If "lay out the lines of text like Word97 does" is important, you're
already locked in.
> MS forces their under specified format through ISO.
Yes, this is bad.
> Because the "specification" of the standard is incomplete MS is the only
> body which can implement it.
Because the standard specifies so much *more* than the other standards.
Obviously, for example, the standard has to specify how to talk to COM
objects, since Word documents can do that. Yet nobody else is going to
implement all of COM just to support that feature, even if it *was*
fully specified, which it can't be in any reasonable way.
> End result - government departments are still locked into using MS office.
But not because of the standard being incomplete, but because nobody
else is going to try to duplicate what the standard would specify were
it actually complete, because you can just go to MS and buy a copy of
Word for a fraction of what that would cost.

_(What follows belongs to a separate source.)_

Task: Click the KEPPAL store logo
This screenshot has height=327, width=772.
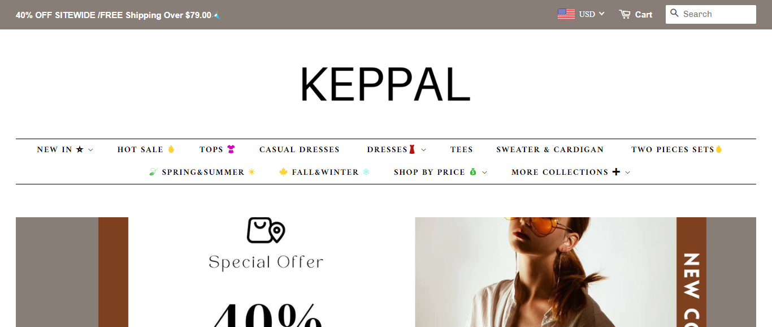Action: pyautogui.click(x=385, y=84)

I mean, if you really cared what the word wrap algorithm for Word 97 is,
it's not any less precisely specified than the word wrap algorithm for
Open Office.
> As for the "do this like word97", the correct way to handle this would
> have been to include sufficient algorithms in the specification to allow
> a translator to convert old word documents into the new format.

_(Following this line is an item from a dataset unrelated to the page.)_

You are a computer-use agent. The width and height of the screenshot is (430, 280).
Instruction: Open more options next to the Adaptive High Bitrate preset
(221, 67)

You can. The word wrapping just won't be the same. Which doesn't seem to
be a problem for ODF, since ODF doesn't tell you what the word wrapping
algorithm is either.
> From what I've been reading it seems that MS office won't actually be
> compliant with the ISO version of OOXML anyway so governments should
> refuse to buy it.
Which works great, until you can no longer get out of jail at the end of
your sentence because your government lost all the paperwork. Then
you'll be all like "Can't you just splurge a hundred bucks on Word and
let me free?" :-)
Is there *any* SQL server that actually follows the standard? *I* sure
haven't found one. Better get rid of all the databases the government
keeps too.
It *is* a sucky standard, but that's what you get when you take
something already finished and try to document the details that have
been historically piling up over decades. I suspect it's a good enough
standard that if MS stopped selling Word and you needed to move your
documents to a new format, you could move most of the content to
something else. You might lose some formatting, some active macro stuff,
etc, but probably no worse than trying to move Postscript to LaTeX or
some such.
--
Darren New / San Diego, CA, USA (PST)
"That's pretty. Where's that?"
"It's the Age of Channelwood."
"We should go there on vacation some time."